# CHALLENGE 1
Transcribe the entries without alteration, from the line containing "Viewport: 888px width, 624px" through the end of the entries, inclusive.

# PROVIDED TEXT

The tricky part is that when we are frustrated and stressed (and many of us are), we don’t want dissent. It FEELS a heck of a lot more productive to knock out a plan amidst conversation where everyone is (more-or-less) on the same page to begin with.

But, in so doing, we lose the chance for the dissent (which shows up in the form of “yeah, but”). And the dissent is how the thoughts go from ideas to effective solutions.

Put another way, Michael Fullan says:

“Defining effective leadership as appreciating resistance is another one of those remarkable discoveries: dissent is seen as a potential source of new ideas and breakthroughs. The absence of conflict can be a sign of decay.”

– Michael Fullan (From Leading In A Culture of Change, 2001, pg 74.)

Groups of like-minded people are often biased. They often have blind spots built around their common appreciation of the issue in question. They often have a hard time empathizing with people who either disagree or are agnostic to the issue in question. This is generally true regardless of the group or their nature of their agreement.

Put specifically, folks problem-solving around inquiry and PBL need explicit instruction advocates on their team to create effective solutions. Standards-based grading folks need to keep their traditional-grading colleagues at an arm’s reach. You want to do a better job of supporting those unrepresented students, your problem-solving group better include some folks who think those kinds of supports shouldn’t exist. You want to create that maker space, go find the person who thinks makerspaces are a waste of time and resources. Progressives and conservatives need each other to navigate these modern issues (that extends beyond the realm of education, by the way).

It’s not the most comfortable, particularly when the issues are charged with emotion. It may not even be productive at first. We need to learn to frame these conversations differently.

# DATA ENTRIES
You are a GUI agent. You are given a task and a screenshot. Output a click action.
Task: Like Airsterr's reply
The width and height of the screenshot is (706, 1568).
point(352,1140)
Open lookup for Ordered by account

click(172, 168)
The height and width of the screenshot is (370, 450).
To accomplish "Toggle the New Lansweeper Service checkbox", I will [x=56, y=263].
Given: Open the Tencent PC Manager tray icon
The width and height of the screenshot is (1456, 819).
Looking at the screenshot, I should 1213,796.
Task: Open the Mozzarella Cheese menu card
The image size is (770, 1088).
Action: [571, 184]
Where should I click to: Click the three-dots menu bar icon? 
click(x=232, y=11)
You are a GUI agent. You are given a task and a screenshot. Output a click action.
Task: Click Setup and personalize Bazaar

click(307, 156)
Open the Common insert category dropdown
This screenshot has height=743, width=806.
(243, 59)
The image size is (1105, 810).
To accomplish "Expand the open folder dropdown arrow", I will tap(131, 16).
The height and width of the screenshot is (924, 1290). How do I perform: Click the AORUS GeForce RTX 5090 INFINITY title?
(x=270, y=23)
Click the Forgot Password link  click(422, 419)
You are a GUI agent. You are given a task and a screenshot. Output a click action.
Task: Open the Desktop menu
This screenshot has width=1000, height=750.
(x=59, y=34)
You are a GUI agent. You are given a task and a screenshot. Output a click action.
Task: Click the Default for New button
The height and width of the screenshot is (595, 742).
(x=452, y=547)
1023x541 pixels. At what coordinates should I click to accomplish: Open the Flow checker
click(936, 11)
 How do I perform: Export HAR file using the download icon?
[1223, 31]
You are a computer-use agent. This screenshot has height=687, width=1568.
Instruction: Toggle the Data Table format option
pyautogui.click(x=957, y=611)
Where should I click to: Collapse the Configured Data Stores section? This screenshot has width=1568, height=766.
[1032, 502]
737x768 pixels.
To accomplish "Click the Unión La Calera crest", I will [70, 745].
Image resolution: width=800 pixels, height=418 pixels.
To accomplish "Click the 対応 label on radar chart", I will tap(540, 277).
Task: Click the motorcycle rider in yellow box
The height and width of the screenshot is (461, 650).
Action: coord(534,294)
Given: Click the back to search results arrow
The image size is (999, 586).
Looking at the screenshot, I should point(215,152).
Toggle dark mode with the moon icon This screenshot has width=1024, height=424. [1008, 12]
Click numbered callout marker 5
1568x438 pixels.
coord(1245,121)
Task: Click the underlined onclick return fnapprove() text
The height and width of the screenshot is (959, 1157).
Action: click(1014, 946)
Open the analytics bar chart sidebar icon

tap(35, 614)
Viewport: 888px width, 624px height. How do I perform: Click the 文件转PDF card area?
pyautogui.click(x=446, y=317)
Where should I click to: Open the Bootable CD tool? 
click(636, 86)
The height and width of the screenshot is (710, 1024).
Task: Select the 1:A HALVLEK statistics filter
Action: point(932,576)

# CHALLENGE 2
According to the passage on dissent in problem-solving, why should a group working on an idea include people who disagree with it? Answer in one to three sentences.

# REPLY 1
Viewport: 888px width, 624px height. How do I perform: Click the 文件转PDF card area?
pyautogui.click(x=446, y=317)
Where should I click to: Open the Bootable CD tool? 
click(636, 86)
The height and width of the screenshot is (710, 1024).
Task: Select the 1:A HALVLEK statistics filter
Action: point(932,576)

# REPLY 2
Like-minded groups are often biased. They have blind spots built around their shared view of the issue, and they struggle to empathize with people who disagree or are agnostic. Dissent, which appears as "yeah, but," is what turns ideas into effective solutions.